### Exercise brief:
Your answer should hold all lines of the entries that include the word "tweet".

### Data excerpts:
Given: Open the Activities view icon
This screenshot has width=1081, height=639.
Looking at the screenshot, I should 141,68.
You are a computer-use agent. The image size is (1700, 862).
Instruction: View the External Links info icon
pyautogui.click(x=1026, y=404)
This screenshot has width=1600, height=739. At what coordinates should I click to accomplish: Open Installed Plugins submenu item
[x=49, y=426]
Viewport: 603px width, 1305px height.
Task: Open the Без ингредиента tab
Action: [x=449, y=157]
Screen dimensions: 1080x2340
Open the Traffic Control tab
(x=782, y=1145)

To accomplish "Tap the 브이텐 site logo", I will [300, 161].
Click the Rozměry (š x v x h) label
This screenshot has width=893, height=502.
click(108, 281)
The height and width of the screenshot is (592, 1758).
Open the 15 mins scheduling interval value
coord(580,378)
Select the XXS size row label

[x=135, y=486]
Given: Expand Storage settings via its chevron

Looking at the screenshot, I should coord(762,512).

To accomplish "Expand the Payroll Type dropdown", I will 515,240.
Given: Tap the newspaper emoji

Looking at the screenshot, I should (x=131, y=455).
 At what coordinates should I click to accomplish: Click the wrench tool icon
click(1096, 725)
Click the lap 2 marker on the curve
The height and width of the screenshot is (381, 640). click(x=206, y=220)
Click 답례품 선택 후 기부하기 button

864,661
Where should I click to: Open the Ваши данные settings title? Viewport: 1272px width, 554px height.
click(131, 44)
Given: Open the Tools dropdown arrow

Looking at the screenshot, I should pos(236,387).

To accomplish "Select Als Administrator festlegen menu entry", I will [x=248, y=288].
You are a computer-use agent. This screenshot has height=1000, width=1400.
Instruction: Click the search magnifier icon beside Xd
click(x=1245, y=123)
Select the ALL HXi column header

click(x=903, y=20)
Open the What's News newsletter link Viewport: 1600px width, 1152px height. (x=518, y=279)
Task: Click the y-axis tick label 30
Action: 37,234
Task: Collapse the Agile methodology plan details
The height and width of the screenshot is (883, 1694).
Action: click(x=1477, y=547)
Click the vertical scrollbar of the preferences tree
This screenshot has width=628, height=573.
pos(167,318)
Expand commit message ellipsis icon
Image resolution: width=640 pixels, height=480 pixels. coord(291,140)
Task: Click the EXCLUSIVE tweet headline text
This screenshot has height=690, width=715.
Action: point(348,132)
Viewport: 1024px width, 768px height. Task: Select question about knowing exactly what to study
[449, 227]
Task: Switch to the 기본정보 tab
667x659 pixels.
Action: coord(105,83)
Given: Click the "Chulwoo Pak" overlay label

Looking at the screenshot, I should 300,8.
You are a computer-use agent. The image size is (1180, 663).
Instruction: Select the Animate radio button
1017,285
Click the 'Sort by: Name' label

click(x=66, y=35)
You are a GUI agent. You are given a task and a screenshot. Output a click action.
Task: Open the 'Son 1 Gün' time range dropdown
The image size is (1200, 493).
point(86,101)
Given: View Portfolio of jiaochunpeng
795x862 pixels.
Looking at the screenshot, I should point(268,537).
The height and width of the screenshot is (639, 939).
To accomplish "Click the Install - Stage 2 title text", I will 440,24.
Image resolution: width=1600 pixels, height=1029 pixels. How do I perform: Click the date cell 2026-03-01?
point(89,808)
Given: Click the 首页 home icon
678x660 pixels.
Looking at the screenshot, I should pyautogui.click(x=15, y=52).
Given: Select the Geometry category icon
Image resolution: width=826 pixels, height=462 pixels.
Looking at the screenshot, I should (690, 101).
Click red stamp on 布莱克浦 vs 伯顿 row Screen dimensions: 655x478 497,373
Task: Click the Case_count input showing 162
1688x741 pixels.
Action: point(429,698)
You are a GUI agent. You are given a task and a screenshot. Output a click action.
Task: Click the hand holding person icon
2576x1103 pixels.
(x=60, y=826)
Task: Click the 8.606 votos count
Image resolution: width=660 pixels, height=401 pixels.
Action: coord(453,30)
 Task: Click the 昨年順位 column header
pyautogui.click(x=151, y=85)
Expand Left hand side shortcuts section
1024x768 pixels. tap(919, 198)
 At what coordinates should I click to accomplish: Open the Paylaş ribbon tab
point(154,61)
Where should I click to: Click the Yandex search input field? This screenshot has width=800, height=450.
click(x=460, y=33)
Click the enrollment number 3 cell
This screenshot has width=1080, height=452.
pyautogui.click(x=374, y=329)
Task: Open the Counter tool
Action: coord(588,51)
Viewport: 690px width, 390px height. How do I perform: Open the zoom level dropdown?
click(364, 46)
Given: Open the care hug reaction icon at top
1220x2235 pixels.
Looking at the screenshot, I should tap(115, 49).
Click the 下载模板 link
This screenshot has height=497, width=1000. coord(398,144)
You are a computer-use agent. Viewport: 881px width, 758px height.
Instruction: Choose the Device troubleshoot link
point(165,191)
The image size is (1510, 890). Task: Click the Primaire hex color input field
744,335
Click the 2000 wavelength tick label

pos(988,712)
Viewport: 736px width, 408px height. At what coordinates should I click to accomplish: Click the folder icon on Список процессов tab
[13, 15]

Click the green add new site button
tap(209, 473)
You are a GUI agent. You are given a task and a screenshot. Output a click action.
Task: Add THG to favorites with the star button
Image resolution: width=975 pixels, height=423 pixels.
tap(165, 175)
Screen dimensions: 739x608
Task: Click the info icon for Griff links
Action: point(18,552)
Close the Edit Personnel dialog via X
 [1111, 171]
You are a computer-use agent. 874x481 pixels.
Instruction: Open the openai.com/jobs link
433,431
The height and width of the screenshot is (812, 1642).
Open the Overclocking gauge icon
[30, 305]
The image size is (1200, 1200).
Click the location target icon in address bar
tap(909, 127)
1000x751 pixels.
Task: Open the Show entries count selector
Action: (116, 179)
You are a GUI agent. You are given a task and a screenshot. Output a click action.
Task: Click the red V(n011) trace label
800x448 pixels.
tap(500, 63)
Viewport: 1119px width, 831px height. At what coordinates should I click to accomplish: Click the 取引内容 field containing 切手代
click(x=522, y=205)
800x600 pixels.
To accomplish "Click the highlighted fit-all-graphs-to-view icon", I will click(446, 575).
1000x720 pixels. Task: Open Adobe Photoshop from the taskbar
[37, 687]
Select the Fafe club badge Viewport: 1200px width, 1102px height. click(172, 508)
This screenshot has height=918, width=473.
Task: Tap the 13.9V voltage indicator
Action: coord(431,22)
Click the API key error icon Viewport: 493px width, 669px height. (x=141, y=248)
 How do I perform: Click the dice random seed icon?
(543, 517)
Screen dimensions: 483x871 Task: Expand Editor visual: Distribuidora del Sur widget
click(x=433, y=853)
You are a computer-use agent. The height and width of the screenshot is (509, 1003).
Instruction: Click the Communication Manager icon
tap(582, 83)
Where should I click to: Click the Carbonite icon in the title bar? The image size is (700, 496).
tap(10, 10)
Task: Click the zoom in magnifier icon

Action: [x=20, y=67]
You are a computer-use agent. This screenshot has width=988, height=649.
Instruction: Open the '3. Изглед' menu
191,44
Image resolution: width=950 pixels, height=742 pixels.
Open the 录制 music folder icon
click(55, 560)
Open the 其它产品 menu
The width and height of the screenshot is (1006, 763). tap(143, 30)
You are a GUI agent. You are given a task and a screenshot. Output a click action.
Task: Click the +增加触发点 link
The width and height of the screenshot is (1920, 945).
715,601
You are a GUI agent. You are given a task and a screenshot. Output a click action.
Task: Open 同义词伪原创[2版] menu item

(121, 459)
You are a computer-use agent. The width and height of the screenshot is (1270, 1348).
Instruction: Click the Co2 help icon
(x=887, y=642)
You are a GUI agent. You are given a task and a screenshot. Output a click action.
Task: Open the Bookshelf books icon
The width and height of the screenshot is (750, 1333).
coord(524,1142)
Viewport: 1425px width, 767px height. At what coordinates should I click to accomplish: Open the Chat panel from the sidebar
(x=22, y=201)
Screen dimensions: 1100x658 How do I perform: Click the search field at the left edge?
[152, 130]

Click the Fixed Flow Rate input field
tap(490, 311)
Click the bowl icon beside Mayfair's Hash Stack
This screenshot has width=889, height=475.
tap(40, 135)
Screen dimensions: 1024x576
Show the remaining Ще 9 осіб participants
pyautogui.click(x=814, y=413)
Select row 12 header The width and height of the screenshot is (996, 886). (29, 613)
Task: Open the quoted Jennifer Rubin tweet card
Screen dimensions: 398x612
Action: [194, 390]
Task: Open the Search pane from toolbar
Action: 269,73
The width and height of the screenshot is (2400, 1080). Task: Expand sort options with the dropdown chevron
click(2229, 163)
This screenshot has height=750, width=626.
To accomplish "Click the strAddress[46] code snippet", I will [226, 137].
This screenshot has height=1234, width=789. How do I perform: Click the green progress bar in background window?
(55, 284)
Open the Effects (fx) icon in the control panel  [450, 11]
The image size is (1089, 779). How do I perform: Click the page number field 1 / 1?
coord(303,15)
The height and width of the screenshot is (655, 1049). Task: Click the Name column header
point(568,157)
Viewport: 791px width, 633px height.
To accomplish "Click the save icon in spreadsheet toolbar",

### Solution to the exercise:
Task: Click the EXCLUSIVE tweet headline text
Task: Open the quoted Jennifer Rubin tweet card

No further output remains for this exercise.